Под Яссами и Кишиневом

Маршал С. К. Тимошенко вез в штаб 2-го и 3-го Украинских фронтов план «Новых Канн». По замыслу Ставки предусматривалось прорвать оборону противника силами двух фронтов на далеко отстоящих друг от друга участках: северо-западнее Ясс и южнее Бендер. И, развивая наступление по сходящимся к району Хуши-Васлуй направлениям, окружить и уничтожить основные [298] силы немецких и румынских войск группы армий «Южная Украина» в приграничных районах, не допуская их отхода к Фокшанским воротам, обеспечивая тем самым нашим войскам быстрое продвижение в глубь Румынии и выход к границам Болгарии, Югославии и Венгрии.

В это время наш Комсомольский авиаполк вместе с БАО базировался на небольшой площадке близ села Нигурени, а боевую работу вел с аэродрома подскока, что находился недалеко от села Сарата.

Началу Ясско-Кишиневской операции предшествовала напряженная боевая работа. В то время полк в несколько ослабленном составе (большая группа летчиков, штурманов и техников выехала в Казань за самолетами и в ЗАП за пополнением личного состава) выполнял самые разнообразные задания командования. Вел разведку войск противника, бомбил узлы сопротивления врага, сбрасывал парашютистов в расположение молдавских партизан. Почти ежедневно мы вылетали также и на спецзадания по переброске боеприпасов штурмовикам и истребителям. По сути дела, и днем и ночью летать нам приходилось с максимальным напряжением сил. На сон и отдых времени почти не оставалось, и уставали мы, конечно, изрядно.

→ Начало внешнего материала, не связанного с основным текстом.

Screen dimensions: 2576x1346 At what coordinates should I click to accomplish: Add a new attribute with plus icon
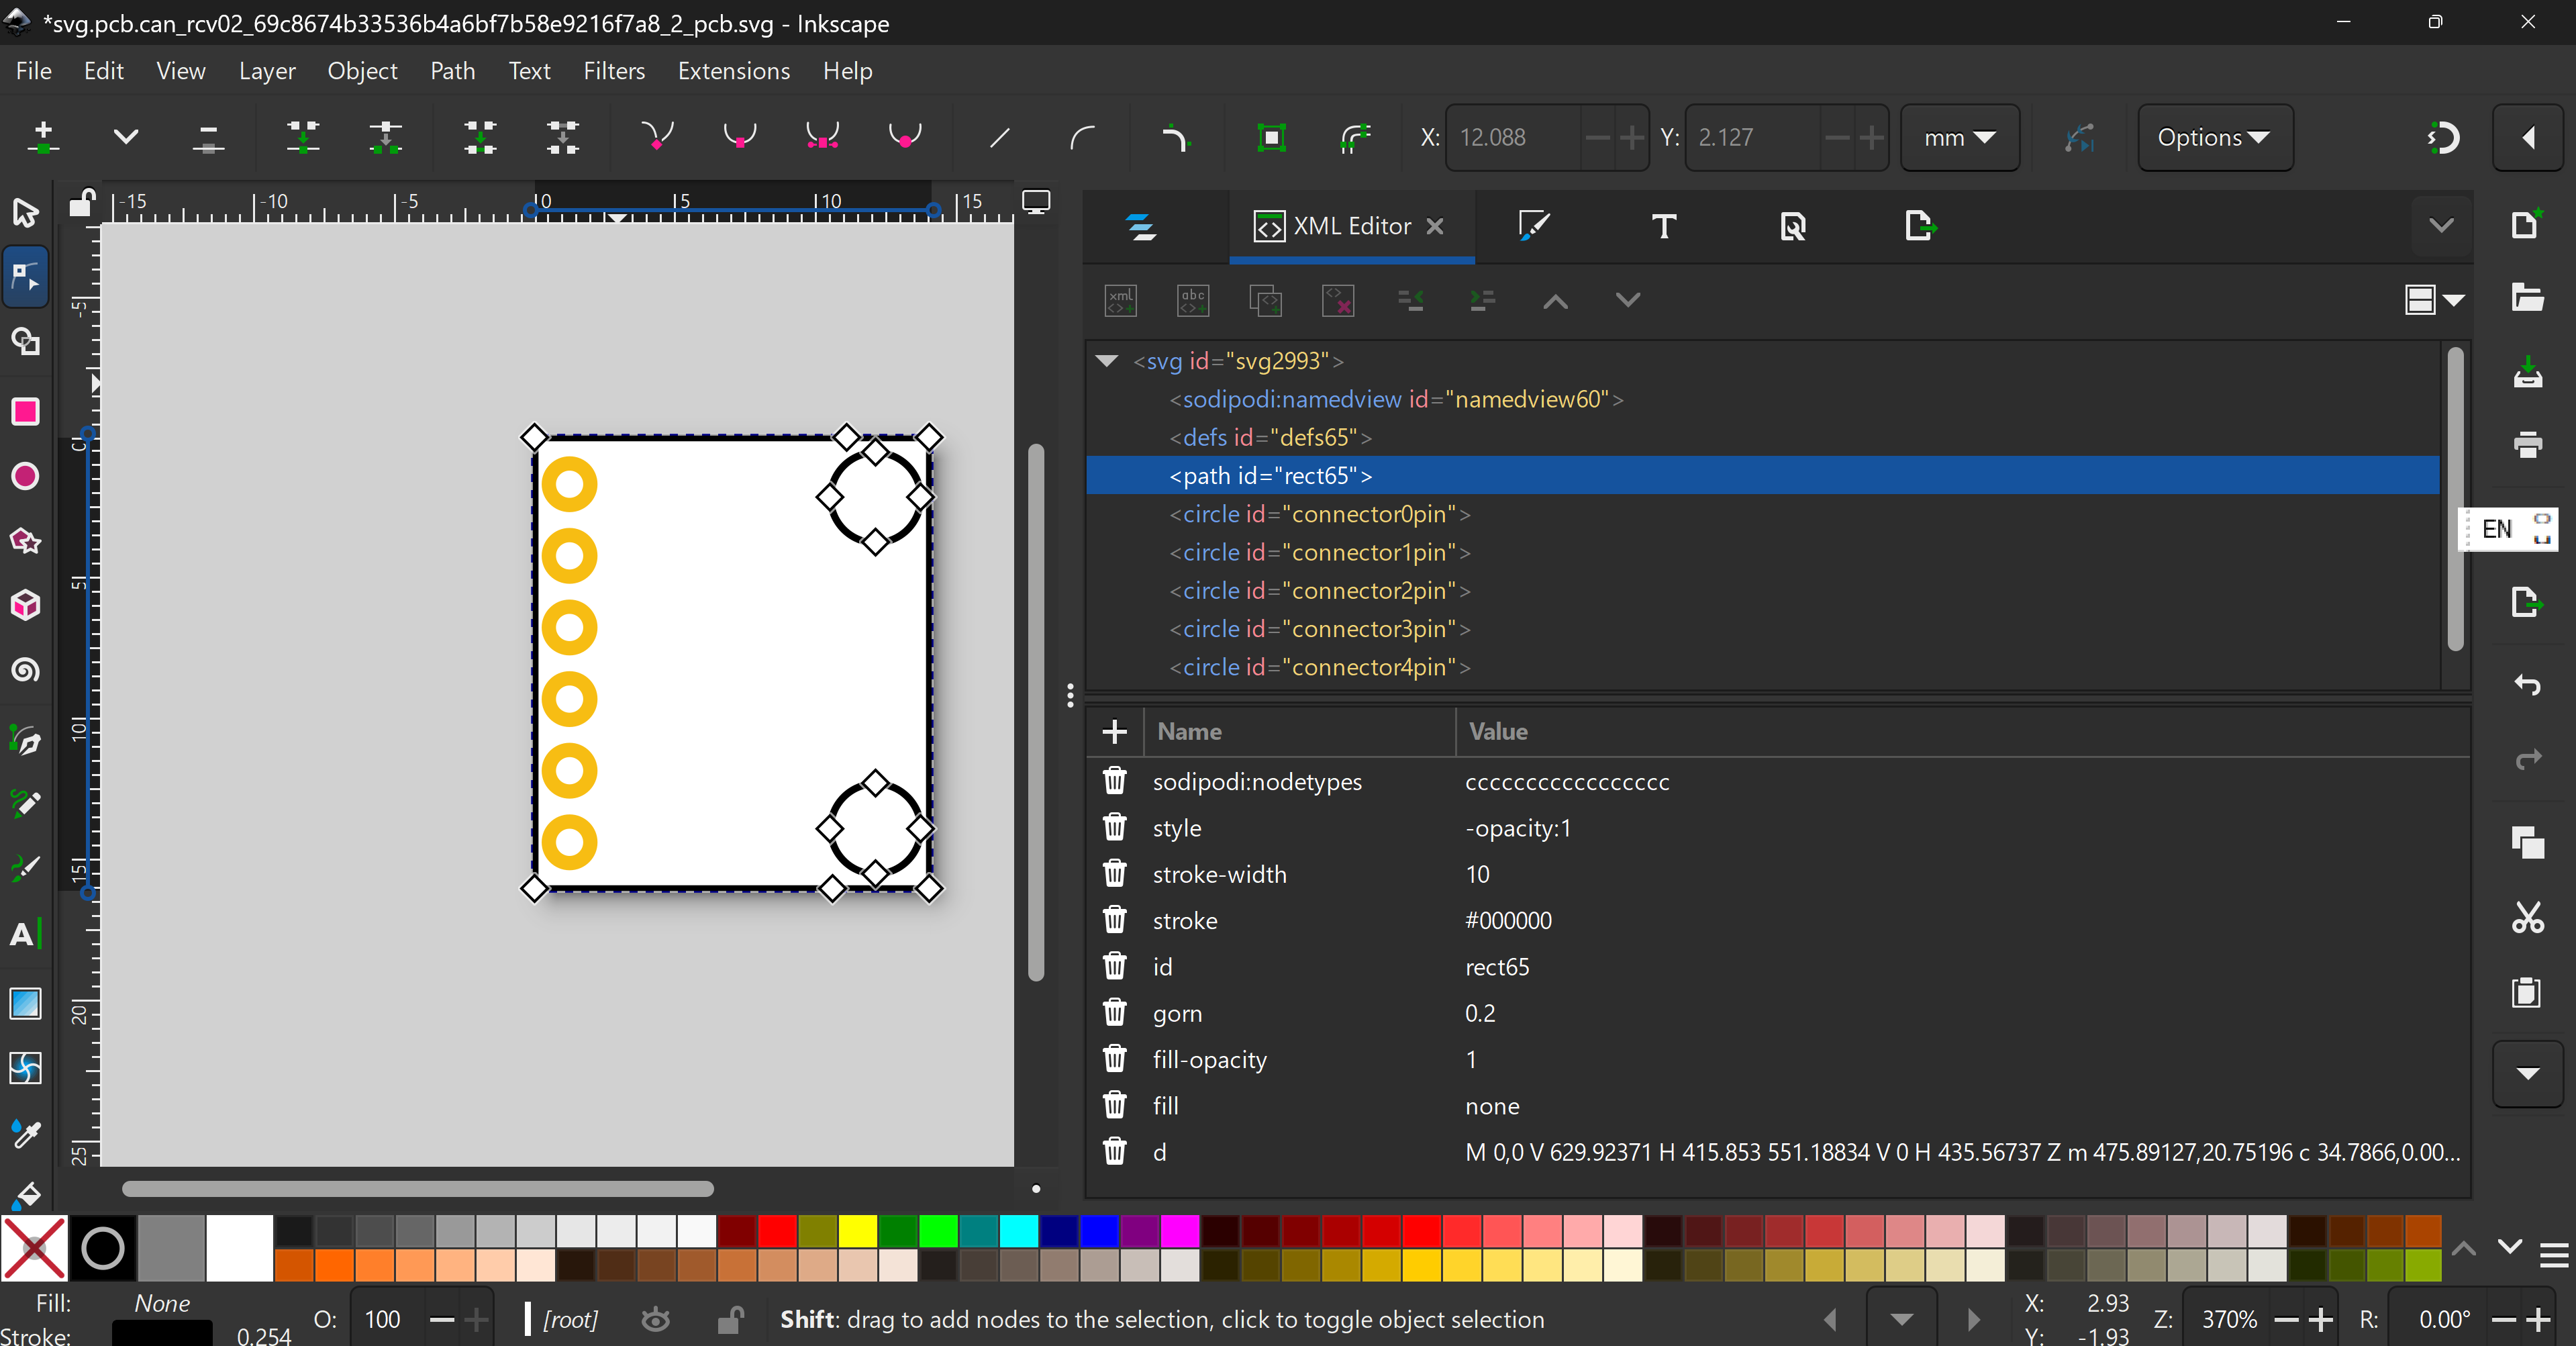click(x=1114, y=732)
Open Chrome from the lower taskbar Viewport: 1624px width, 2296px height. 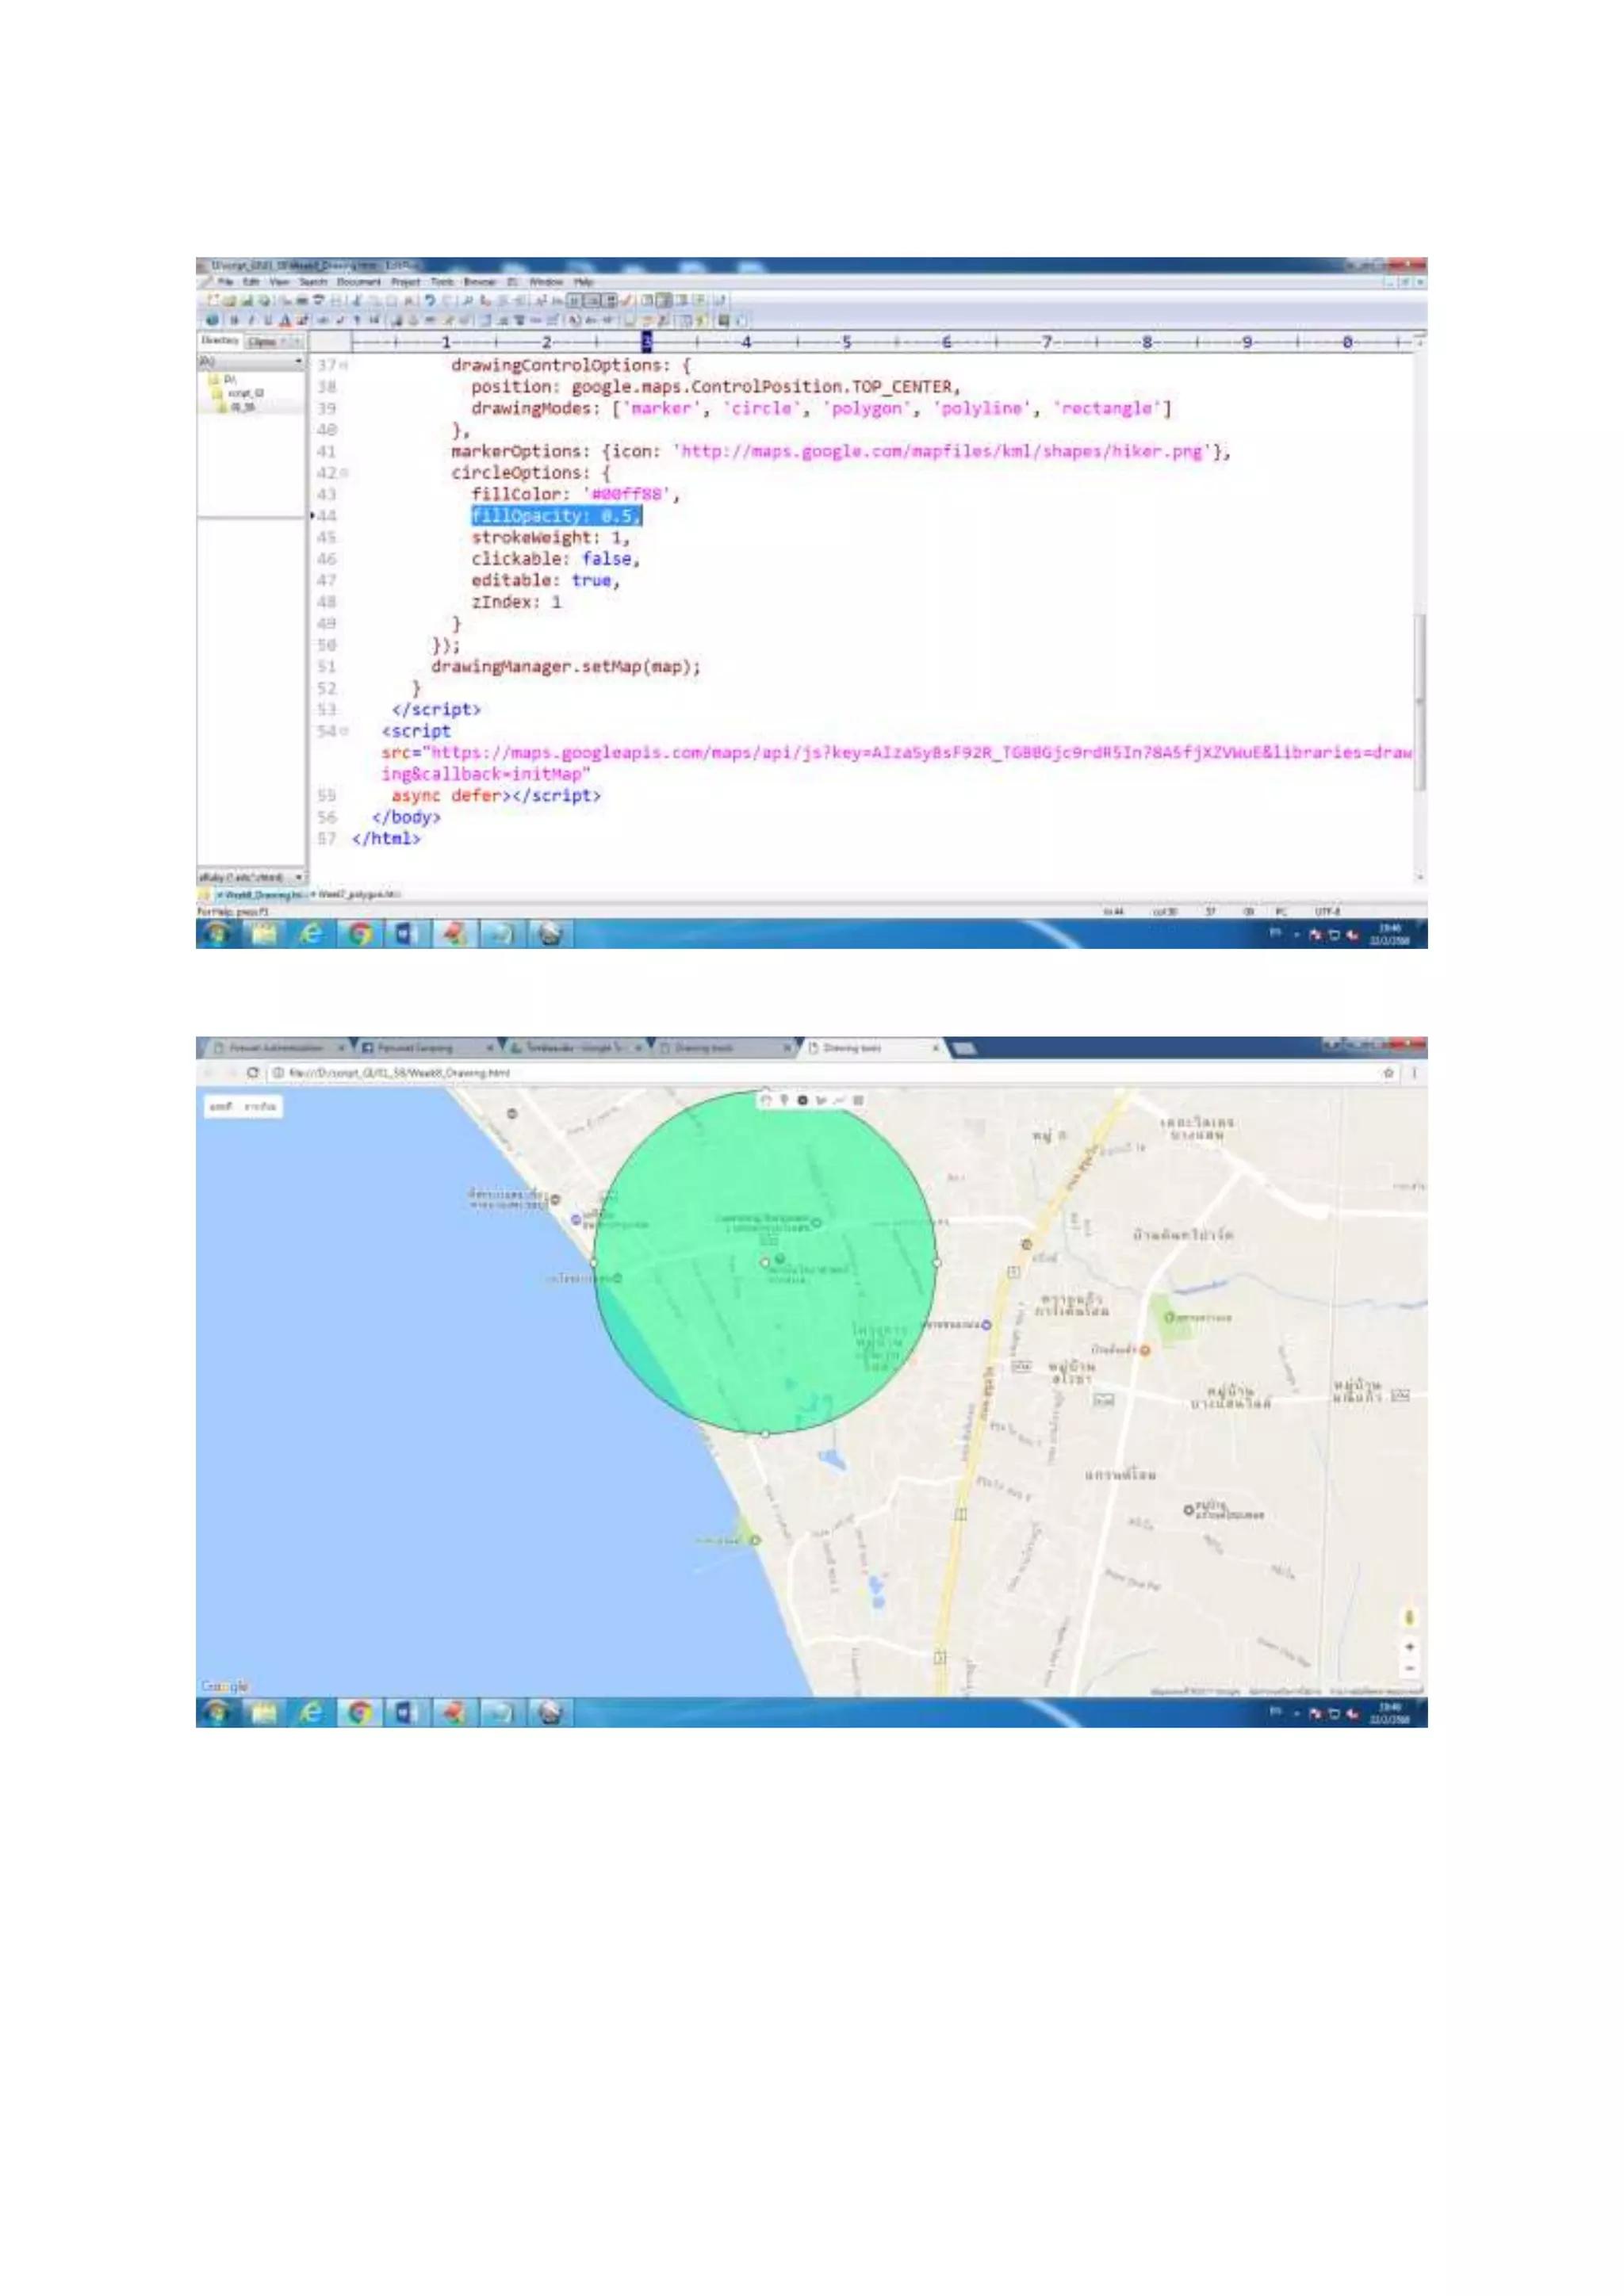coord(360,1713)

В одну из ночей я с Михаилом Киреевым вылетел на разведку по маршруту: Кишинев — Котовск — Хуши. Вместе с нами в воздух без штурманов поднялись командир звена Сергей Ершов из нашей эскадрильи и Николай Шмелев из третьей. Им предстояло южнее Котовска сбросить в расположение партизан парашютистов.

Парашютисты-диверсанты, парашютисты-разведчики, партизаны... Со всеми из них нам уже приходилось иметь дело. Сначала на Калининском фронте, затем на Украине. А недавно отряд партизан гостил на Большой земле.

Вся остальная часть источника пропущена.